We could implement this in Julia using the notion of product that we had in the previous lecture. But the more convenient thing to do is to use BitMatrix.

const FinRelation = BitMatrix

R = FinRelation([i < j for i in 1:4, j in 1:4])
4×4 BitMatrix:
 0  1  1  1
 0  0  1  1
 0  0  0  1
 0  0  0  0

We can think of this as a “joint constraint”. If you know that (x,y) \in R and you know the value of x, then you know something about the value of y, and vice versa. A special case of this is when knowing the value of x tells you exactly what y is; this is the next example.

Example 5 Given a function f \colon X \to Y, we can make a relation \mathrm{graph}(f) \subset X \times Y via

\chi_{\mathrm{graph}(f)}(x,y) = [f(x) = y]

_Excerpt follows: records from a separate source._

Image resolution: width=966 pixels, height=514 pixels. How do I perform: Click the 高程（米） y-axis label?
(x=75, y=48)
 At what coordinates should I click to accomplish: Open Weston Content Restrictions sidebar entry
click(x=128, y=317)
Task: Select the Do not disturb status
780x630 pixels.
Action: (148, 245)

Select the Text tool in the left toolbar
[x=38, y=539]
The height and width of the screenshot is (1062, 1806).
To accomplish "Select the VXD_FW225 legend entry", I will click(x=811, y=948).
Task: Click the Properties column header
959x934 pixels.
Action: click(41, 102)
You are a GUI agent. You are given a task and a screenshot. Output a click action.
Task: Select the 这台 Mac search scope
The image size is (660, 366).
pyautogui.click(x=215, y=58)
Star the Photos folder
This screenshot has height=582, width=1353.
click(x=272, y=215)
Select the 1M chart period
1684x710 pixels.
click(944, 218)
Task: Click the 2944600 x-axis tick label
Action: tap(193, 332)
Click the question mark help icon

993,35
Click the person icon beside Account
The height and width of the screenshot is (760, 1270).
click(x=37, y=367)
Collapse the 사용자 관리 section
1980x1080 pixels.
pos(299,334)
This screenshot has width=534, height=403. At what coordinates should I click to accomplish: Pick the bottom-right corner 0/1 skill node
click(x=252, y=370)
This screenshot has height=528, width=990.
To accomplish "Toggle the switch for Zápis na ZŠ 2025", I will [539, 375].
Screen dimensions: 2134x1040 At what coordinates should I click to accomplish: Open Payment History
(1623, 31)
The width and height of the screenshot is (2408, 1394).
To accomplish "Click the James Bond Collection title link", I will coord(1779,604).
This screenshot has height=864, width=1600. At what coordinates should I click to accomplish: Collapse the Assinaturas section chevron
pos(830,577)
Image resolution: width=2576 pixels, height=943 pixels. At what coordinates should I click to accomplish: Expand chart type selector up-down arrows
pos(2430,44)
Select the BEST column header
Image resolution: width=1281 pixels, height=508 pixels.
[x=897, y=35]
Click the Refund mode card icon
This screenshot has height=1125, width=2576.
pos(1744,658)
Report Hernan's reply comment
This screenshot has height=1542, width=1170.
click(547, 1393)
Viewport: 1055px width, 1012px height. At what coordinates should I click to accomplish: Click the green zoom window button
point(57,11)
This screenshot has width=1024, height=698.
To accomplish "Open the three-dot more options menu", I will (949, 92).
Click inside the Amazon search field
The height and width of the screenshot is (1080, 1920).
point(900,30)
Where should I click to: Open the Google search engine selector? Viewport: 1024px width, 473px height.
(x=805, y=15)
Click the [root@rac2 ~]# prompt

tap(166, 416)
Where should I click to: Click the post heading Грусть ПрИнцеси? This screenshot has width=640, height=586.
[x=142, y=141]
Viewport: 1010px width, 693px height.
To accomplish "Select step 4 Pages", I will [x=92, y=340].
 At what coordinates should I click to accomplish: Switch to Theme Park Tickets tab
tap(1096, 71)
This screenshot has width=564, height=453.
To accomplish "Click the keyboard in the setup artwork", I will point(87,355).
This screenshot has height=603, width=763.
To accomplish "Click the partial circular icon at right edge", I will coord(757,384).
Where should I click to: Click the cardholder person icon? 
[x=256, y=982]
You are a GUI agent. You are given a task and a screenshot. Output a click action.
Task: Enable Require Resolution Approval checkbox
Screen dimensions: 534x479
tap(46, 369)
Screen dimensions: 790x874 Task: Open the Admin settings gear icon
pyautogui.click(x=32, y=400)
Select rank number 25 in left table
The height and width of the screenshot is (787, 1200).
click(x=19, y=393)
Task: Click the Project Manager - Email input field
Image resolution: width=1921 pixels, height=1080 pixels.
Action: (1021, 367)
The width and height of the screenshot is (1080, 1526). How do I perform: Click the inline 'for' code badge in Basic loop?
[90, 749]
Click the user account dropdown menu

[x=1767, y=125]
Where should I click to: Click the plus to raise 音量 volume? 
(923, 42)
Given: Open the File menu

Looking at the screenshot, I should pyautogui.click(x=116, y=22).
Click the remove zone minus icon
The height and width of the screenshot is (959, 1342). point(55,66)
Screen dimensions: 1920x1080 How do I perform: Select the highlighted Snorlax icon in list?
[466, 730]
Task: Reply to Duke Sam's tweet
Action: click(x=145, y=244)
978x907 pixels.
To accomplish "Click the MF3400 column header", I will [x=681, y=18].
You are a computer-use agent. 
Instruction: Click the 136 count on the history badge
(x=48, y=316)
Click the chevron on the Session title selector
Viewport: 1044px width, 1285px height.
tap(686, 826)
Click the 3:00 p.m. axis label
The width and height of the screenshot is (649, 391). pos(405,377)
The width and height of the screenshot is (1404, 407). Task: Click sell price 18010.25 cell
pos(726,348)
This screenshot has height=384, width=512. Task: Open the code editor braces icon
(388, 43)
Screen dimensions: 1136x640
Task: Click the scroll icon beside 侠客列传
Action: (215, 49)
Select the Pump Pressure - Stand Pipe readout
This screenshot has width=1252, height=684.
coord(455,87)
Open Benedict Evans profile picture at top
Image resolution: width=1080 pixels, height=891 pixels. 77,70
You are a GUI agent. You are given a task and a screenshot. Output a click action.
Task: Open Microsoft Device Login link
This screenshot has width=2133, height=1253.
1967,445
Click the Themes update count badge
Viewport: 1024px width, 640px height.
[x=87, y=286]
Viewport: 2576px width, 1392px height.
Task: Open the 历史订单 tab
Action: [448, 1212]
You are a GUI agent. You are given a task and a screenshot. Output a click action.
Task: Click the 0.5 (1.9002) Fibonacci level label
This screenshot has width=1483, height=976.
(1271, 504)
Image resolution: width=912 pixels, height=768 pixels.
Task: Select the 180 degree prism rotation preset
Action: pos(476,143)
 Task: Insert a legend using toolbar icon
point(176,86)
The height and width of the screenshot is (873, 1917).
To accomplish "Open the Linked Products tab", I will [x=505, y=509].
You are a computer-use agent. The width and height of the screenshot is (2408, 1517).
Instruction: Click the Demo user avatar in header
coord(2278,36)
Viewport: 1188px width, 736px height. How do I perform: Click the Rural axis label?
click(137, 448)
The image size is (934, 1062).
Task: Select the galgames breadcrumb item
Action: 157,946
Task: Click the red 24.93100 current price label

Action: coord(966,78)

This gives rise to the natural question: given a relation R \subset X \times Y (which lets you know something about y if you know something about x) and a relation S \subset Y \times Z (which lets you know something about z if you know something about y) can we compose them in some way? The answer, unsurprisingly, is yes.

Definition 7 Given a relation R \subset X \times Y and a relation S \subset Y \times Z, we can form a relation

S \circ R \subset X \times Z

via the characteristic function

\chi_{S \circ R}(x,z) = [\exists y \in Y, \chi_R(x,y) \wedge \chi_S(y,z)]

We can implement this with something that looks suspiciously like matrix multiplication

function compose(R::FinRelation, S::FinRelation)
  n,m1,m2,l = (size(R)..., size(S)...)
  @assert m1 == m2
  m = m1
  FinRelation([
    any(R[i,j] && S[j,k] for j in 1:m)
    for i in 1:n, k in 1:l
  ])
end

compose(R, R)
4×4 BitMatrix:
 0  0  1  1
 0  0  0  1
 0  0  0  0
 0  0  0  0

If we replaced the any with a sum and the && with a *, this would be matrix multiplication.

Of course, this forms a category.

Definition 8 There is a category \mathsf{Rel} where:

  • the objects are sets
  • a morphism from X to Y is a relation R \subset X \times Y
  • composition is as defined in Definition 7
  • the identity on X is the relation 1_X defined by \chi_{1_X}(x,x') = [x = x']

As we said in the beginning, relations are very important for understanding the behavior of systems. We’ve only scratched the surface of the category theory of relations, but this is important ground work for what is to come.

Exercise 1 Redo this whole lecture using the subobject point of view instead of the characteristic function part of view.